My grandfather died in 1968. From Woodburn Drive we'd walk by way of a little path to the big cemetery where his grave was. My grandmother moved into an apartment a year or so after that. I'd hardly been into Westwood since then.

In the news lately I'd heard troubling reports from Westwood. After putting it off for several weeks—I wasn't sure I wanted to know—I was driving around out in Bearden in the middle of the day last week and turned back into Westwood for the first time in many years. Most of the streets look about the same as I remember them, though some are now one-way, an understandable inconvenience to keep Northshore drivers from using Westwood as a shortcut to Kingston Pike. In some ways, the neighborhood has improved. It now has a public park equipped with a playground for little kids.

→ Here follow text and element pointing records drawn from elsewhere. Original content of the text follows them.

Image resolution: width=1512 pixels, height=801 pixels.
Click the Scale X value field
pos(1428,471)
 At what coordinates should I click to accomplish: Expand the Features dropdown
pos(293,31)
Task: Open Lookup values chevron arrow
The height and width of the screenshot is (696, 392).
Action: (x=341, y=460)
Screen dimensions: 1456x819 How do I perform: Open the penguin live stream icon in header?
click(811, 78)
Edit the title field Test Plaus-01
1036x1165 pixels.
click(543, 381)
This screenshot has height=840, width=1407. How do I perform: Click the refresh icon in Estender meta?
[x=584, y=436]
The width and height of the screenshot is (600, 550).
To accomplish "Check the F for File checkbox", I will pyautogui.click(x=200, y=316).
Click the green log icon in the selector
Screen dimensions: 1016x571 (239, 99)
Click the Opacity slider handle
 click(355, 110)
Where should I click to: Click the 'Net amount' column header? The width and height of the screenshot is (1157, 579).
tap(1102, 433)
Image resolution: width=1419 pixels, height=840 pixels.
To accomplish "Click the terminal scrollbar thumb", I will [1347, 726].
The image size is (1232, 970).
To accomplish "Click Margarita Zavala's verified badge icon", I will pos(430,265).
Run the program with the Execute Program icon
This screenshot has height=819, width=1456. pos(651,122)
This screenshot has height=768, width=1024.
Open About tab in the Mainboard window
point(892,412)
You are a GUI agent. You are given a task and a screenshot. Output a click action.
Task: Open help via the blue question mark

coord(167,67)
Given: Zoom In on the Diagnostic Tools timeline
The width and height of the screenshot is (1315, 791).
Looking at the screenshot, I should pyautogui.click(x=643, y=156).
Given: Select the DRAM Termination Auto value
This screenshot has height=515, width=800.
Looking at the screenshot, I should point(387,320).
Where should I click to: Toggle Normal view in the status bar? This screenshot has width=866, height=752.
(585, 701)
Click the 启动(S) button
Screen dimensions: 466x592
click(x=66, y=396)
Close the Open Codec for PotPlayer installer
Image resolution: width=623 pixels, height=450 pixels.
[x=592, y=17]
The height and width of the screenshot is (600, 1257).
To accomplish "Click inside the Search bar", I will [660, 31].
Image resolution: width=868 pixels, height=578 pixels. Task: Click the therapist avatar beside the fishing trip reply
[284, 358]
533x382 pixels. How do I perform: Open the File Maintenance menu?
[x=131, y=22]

If it had been there 30 or 40 years ago, I'd remember it.

I parked my car in a ditch near the cemetery path, and took a walk. I walked down Woodburn Drive and found it little changed. One or two woody lots had given way to new houses, but I recognized Mrs. Rhodes' house, the Reagins' house, the Reynolds' house. My grandmother's house seemed about the same from the street, up on its hill, its front yard still covered in ivy. But standing in the road where I used to play, there was a background sound I don't remember, like the static of an old radio in the next room.

I walked up the hill where we used to go for walks after supper, along Fairfield just a block or two north up over the ridge to Sunrise. The trees were as big and shady as they ever were, maybe even shadier, but the static noise grew in volume. As I approached Westover, it was much louder. Between the houses I could see cars and trucks on the highway. The interstate was built when I was a kid, four lanes of it at least, but even when we walked around the neighborhood, I had never noticed it was right there. They say it will get worse.

I was glad I was by myself. If my family were with me, I'd have had to shout to talk to them, and in Westwood that would have seemed a very strange thing to do.